Human papillomavirus (HPV) is the leading cause of cervical cancer, a life-threatening illness which affects thousands of women in Ghana every year. In 2013, Ghana successfully piloted school-based HPV vaccination in selected areas, however, the country has yet to introduce HPV vaccination as a national program for the prevention and control of cervical cancer. 

As the government of Ghana prepares to introduce the HPV vaccine for adolescent girls as part of its routine immunization program in 2025, it’s critical to understand the complex web of inter-related behavioral challenges likely to impede roll-out and acceptance of the vaccine.

 

Our Approach

We conducted qualitative research to investigate the behavioral factors contributing to HPV vaccine acceptance and uptake, and illuminate the specific, modifiable features of the context that will be the focus of design. We then worked with local stakeholders to co-design behavioral solutions that respond to the insights generated by the formative research to support vaccine uptake.

We also supported the Ghana Health Service to conduct quantitative survey research to capture nuances between different population segments that will inform how designs are tailored, prioritized, and targeted in implementation, and to capture baseline indicators that can inform future monitoring and evaluation efforts as the designs are implemented and scaled.

 

Results

Five key insights arose from our qualitative research: 

  1. There is low awareness of HPV and cervical cancer among adolescent girls and their caregivers but a strong desire to prevent expensive diseases
  2. Caregivers hold a belief that vaccines are more relevant for babies than others
  3. Caregivers are more focused on immediate risks and side effects of the vaccine given distant or unclear benefits
  4. There is high potential for resistance if caregivers are not meaningfully engaged in roll-out efforts even if their consent is not required
  5. There are significant hurdles of getting girls vaccinated once it is administered through facilities instead of school-based campaigns.
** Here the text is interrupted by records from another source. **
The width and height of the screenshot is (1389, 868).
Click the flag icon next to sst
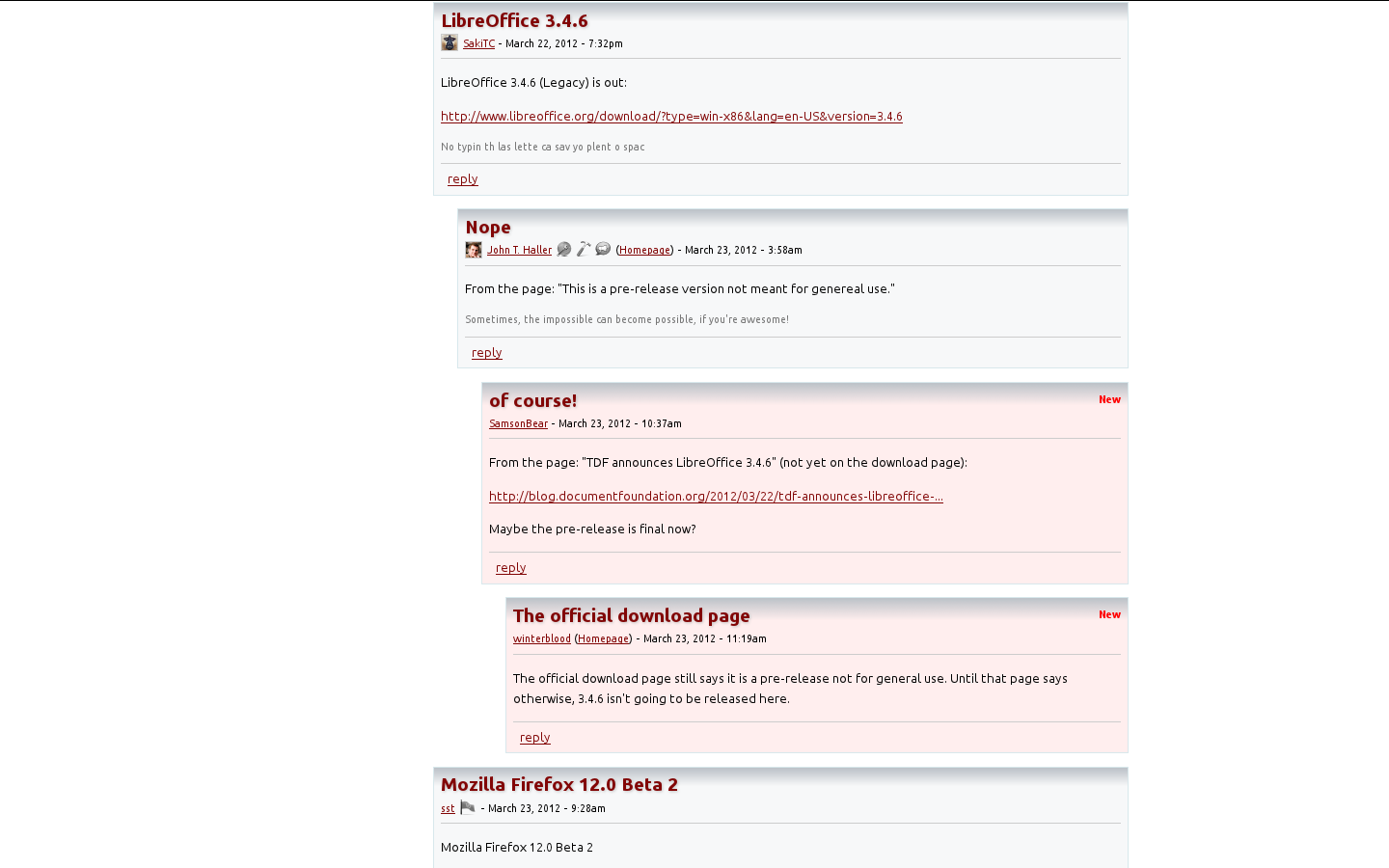pyautogui.click(x=468, y=807)
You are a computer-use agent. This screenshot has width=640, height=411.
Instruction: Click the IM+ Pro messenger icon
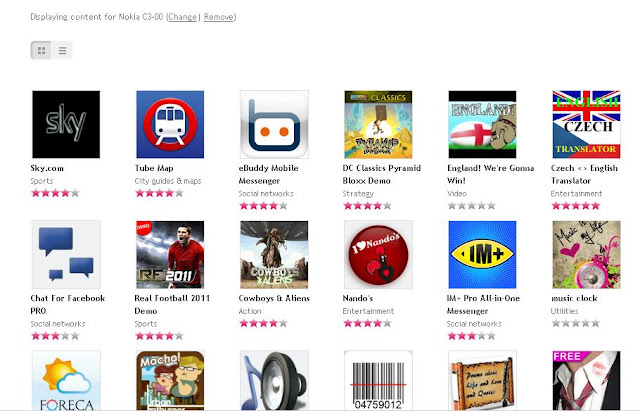click(482, 255)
Using these insights, we provided recommendations to UNICEF and Ghana Health Service related to the communications campaign and health work trainings which were also planned. Additionally, together with young girls, their parents, and other key stakeholders, we developed the following interventions:

  • HPV Vaccine Quiz Game: An interactive alternative to more classic HPV education, the game builds comfort and interest in receiving the HPV vaccine while priming boys to be allies (rather than teasing girls as has happened in other settings)

  • Vaccine Invitation Card: Prompts discussion with parents and encourages attendance to facilities by making girls feel that a vaccine is available just for her and all she needs to do is to receive it (based on research from a large-scale study done in the U.S.) 

 

  • Visibility Wristbands: Wristbands for the caregiver and girl upon vaccination to increase visibility and prompt conversations among peers.

 

  • Parental Meeting: Leverages caregiver identities and builds confidence in the vaccine among parents

Ghana Health Service launched the HPV vaccine—including our recommendations— nationally October 7, 2025.

 

Takeaway

Introduction of new vaccines requires careful inquiry to understand the behavioral drivers of adoption. Too often programmers overindex on risk perception related to the disease intended to be prevented rather than other drivers that may be more relevant.

By engaging a wide range of influential stakeholders, from health workers and teachers to caregivers and girls in respectful and open dialogue and implementation, we can build more confidence in vaccines like HPV which have tremendous potential for long-term and significant health impact.